罪を憎んで人を憎まず。
病気憎んで人を憎まず。
認知症憎んで人を憎まず。


口で言うのは簡単です。
頭ではそんなこと分かってます。


でも実際、おむつ外ししてうんこまみれになっていて、きれいにしてあげようにも抵抗して大暴れして、人手がないって言うのに5人がかりでおさえながら処理をしなければならないときには、そんな理想論はすっ飛びます。

獣のように唸りながら噛みついてくるお年寄り。
食糞して顔中を真っ茶色にしているお年寄り。
ま〇こま〇こま〇こ! と1日中卑猥な言葉を叫んでいるお年寄り。

ああ、人はここまで壊れてしまうのか。

がっかりします。悲しくなります。腹が立ちます。

知性があることが人の特徴なら。
すっかり知性と理性を喪くしてしまった彼らはなんなのか。もう人ではないのか。犬猫と一緒か。
いや犬猫のがずっとましです。犬猫は便を壁一面に塗りたくったりはしません。



…そんな風に、世話する側が負の感情にとらわれてしまったときの対処法を、学生時代に先生方から幾つか教えて貰いました。

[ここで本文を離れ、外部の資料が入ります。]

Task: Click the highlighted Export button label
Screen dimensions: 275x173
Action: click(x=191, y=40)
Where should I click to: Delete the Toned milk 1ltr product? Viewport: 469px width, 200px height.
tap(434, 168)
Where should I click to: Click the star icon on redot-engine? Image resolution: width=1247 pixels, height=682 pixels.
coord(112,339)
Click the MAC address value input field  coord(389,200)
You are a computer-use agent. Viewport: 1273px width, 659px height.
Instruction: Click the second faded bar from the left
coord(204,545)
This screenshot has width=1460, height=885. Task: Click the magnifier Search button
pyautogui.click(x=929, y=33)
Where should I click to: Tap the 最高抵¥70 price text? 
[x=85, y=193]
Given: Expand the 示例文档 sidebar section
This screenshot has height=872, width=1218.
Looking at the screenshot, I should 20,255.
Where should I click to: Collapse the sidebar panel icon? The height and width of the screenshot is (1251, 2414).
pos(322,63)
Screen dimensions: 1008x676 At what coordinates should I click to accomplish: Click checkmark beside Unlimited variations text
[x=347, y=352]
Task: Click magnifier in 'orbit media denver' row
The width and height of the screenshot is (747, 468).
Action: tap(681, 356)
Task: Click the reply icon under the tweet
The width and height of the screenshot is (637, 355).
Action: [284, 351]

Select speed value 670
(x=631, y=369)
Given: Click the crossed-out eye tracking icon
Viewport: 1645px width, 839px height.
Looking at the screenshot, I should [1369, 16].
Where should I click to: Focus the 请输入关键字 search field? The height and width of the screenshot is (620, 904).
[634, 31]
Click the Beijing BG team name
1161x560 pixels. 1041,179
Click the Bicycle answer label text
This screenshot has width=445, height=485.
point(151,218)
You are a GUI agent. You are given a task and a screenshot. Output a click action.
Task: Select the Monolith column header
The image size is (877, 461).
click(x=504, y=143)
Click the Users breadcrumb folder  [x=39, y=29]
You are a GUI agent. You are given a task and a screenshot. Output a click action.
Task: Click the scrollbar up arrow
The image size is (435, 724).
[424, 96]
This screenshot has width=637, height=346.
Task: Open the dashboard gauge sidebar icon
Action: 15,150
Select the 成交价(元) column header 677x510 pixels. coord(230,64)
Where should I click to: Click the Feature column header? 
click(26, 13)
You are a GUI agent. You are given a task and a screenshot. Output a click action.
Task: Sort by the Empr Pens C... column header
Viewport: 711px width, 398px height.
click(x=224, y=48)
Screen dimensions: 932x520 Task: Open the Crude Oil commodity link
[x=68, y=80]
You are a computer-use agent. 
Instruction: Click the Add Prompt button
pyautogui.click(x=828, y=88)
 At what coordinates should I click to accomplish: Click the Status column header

1番具体的な方法が、タイトルにした「現役時代の写真を貼る」というものです。

その写真は。
お年寄り自身が見るためのものではありません。
お世話する側が見るために、そこに置きます。

その人が社会のために働いていた頃、家族のために働いていた頃の写真を見ると、その人が最初からずっと認知症だったわけではないという当たり前のことに、あらためてハッと気付けるのです。
その人が好きでその病気になったんじゃないこと、誰でも望まなくてもその病気になってしまう可能性があること、自分だってなってしまう可能性があることにあらためて気付けるのです。

そうすると自分の中の怒りや絶望、嫌悪といった負の感情がスッとトーンダウンして、冷静な気持ちでお世話ができるのです。